A token is an object describing a lexeme.Along with the value of the lexeme (the actual string of characters) it contains information such as its type - is it a keyword? is it a identifier? an operator? and the position in source code where it appears (row number/ column number)
If the compiler comes a string of characters it cannot identify as a meaningfull element of the source language it will throw an error and stop its execution.
This phrase takes the tokens generated by the lexical analysis and creates a data structure called an Abstract syntax tree. This tree reflects the syntactic structure of the code.
In this phrase
- Syntax errors are found and reported to the user in the form of error messages which contain a description of the error and the line number in the file where that error occured.
This phrase takes the AST from the syntax analysis and creates an Annotated AST and a Symbol table.

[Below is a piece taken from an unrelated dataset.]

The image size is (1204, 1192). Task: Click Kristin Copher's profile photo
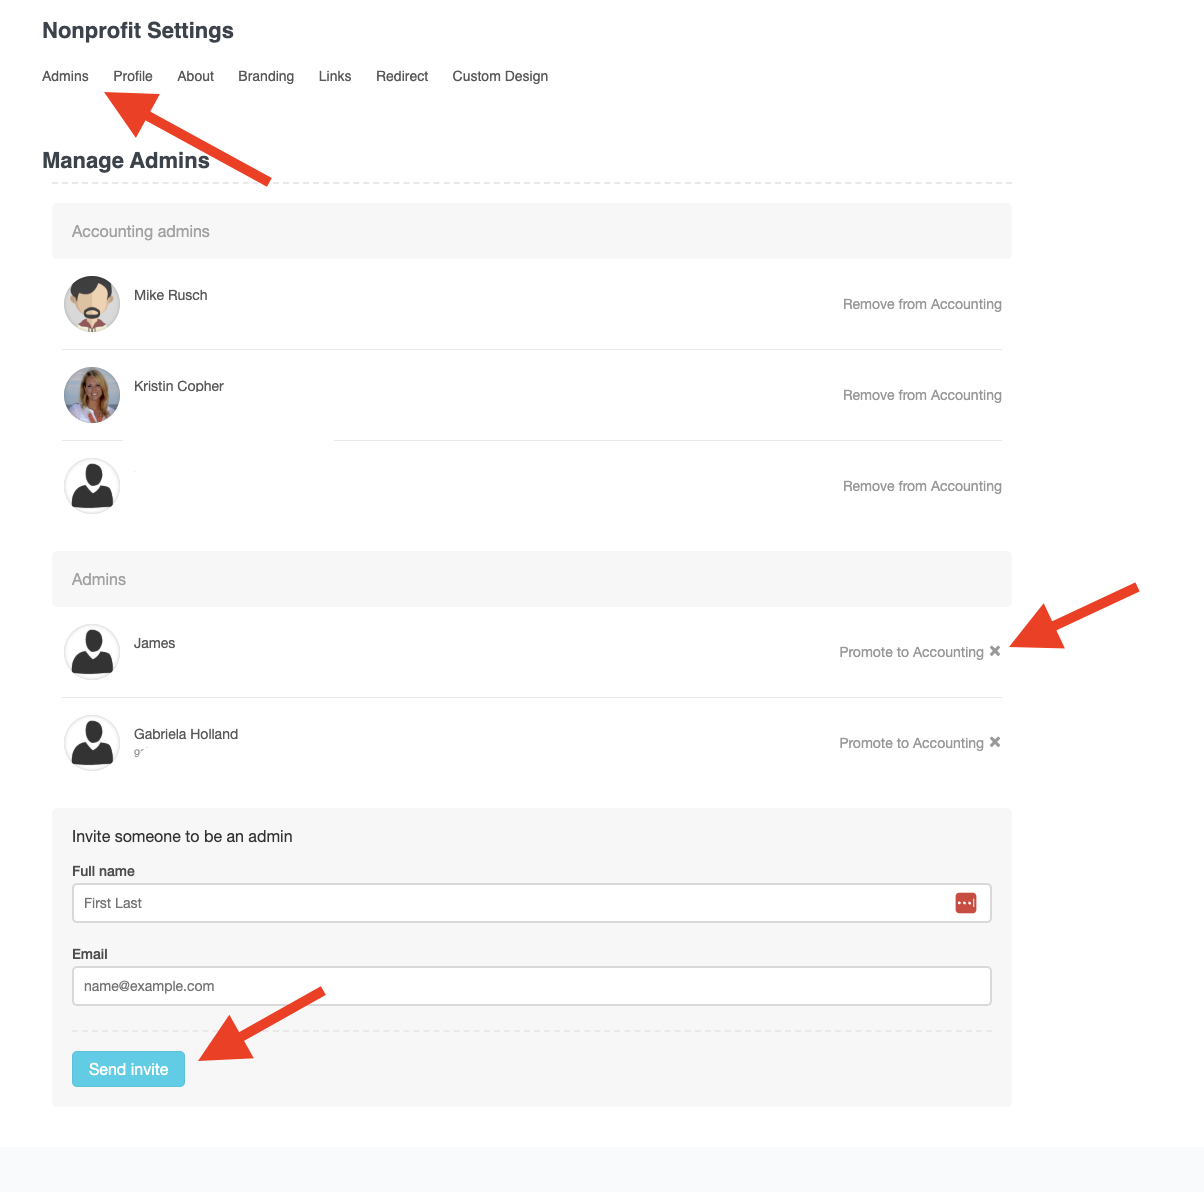tap(92, 395)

This phrase checks if the program is consistent with all the semantic rules of the source language.
-
Type inferrence: If the language supports type inference, then the compiler tries to infer the types of all untyped expressions in the program. After successfully inferring the type, the compiler will annotate the corresponding node in the AST with the inferred type information.
-
Type checking: Type checking happens.
-
Symbol management: The compiler maintains a data structure called a Symbol table which contains information about all the names(symbols) in the program. Using the symbol table the compiler can query various types of questions like
- Is the variable declared before use?
- Are there two variables with the same name in the same scope?
- What is the type of this variable?
- Is this variable available in the current scope?
This phrase takes in the Annotated AST from the semantic analysis and produces an intermediate machine-independent low-level code. Three-address code is one such type of code.
3AC in it's simplest form is a language in which an instruction is an assignment and has at most 3 parts.
a:= b <operator> c or a:= b
This phrase takes the 3AC code and tries to optimize by making it shorter or faster. A simple optimization would be remove temporary assignments from the 3AC code.
This phrase takes the optimized intermediate code and translates it into machine-dependent code, assembly, or any other target low-level language.
An interpreter will take the source code and generate an intermediate representation which can either be an AST, Annotated AST or the 3AC code and immediately evaluate it.
A compiler will translate the source code into efficient machine code. The machine code can evaluated later and is not the job of the compiler to do so.